FINALLY OFFLINE

TIMOTHEE CHALAMET TRANSFORMS INTO YU GI OH CHAMPION SHEND

By Chief Editor | 3/1/2026

Timothée Chalamet and Josh Safdie created a fictional character called Shend for W Magazine's Directors Issue. Shend is a 30-something Yu-Gi-Oh champion who sells video game controllers from his car trunk and still lives with his mother.

Key Points

Timothée Chalamet is now a Yu-Gi-Oh hustler. For W Magazine's February 25 shoot, directed by Josh Safdie, he becomes Shend: 30-something card game champion, doorway sentry, trunk-based controller salesman, Brighton Beach apartment dweller, rabbit owner. The character is fictional. The partnership is not. Safdie and Chalamet met in 2017 at a Good Time afterparty. He called him "Timmy Supreme" and meant it.

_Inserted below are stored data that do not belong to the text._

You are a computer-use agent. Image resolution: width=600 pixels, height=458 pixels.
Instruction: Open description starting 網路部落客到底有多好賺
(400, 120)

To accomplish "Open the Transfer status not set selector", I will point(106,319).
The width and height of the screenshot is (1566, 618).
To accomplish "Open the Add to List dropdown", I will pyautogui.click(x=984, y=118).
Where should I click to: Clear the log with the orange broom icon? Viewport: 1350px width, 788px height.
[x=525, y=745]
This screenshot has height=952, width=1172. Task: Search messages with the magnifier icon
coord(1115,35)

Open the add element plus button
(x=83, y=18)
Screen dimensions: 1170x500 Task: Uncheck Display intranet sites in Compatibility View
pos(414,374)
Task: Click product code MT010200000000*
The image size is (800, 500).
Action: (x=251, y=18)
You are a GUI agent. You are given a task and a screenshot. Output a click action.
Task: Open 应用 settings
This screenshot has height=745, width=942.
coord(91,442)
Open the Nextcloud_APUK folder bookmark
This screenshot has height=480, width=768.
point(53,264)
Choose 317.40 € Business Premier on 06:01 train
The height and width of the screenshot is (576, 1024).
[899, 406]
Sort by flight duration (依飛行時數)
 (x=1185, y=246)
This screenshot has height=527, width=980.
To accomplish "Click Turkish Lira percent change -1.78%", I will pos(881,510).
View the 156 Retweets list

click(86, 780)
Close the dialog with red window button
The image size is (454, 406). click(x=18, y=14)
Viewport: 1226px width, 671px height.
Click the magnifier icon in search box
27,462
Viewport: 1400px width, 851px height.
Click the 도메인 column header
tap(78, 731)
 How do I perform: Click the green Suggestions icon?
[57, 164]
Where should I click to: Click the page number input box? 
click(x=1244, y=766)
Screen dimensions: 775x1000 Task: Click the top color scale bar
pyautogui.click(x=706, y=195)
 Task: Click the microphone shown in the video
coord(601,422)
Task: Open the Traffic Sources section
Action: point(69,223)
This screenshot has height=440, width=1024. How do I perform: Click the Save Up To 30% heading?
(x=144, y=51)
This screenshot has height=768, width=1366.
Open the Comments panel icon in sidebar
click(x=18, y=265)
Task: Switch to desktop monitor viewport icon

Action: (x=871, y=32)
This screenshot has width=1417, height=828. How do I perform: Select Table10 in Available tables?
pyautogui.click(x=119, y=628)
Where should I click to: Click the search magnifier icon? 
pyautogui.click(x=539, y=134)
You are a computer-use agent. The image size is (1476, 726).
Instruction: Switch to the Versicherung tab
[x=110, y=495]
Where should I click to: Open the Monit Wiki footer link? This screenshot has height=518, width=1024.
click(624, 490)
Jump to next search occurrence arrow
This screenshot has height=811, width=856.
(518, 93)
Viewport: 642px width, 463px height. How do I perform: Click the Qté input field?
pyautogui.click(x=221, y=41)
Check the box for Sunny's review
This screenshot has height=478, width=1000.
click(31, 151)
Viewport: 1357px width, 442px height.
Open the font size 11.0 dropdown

They traded numbers with the kind of certainty that only happens when two people recognize their own frequency in someone else. Marty Supreme proved they had chemistry. This shoot proves they have language. The film grossed $157 million worldwide as of late February 2026. That number matters because it explains why Safdie gets to make experimental character studies with A-list actors. That number also explains why Chalamet will keep saying yes to whatever Safdie asks him to become next. Here is what separates Safdie from every other prestige director Chalamet works with: Safdie doesn't need the script to be perfect. He needs the actor to feel something. Chalamet can text him memes. With Denis Villeneuve or Christopher Nolan, that doesn't happen. The relationship stops at professional. With Safdie, it becomes a conversation. The Shend character lives in a cramped apartment with a rabbit named Otter. He improvises his lines. He embodies the specific New York archetype that only exists in Safdie's cinema: the hustler with ambition and no legitimate runway. Growing up in New York in a small space, Chalamet once explained, means personality becomes your real estate. Yu-Gi-Oh has produced 59 official video games since 1996. The franchise is 30 years old. A character obsessed with it in 2026 isn't nostalgic. He's stuck. This is the third time Safdie has directed Chalamet. It will not be the last. The pattern is too clear. One of them keeps imagining who the other could be. The other keeps proving him right.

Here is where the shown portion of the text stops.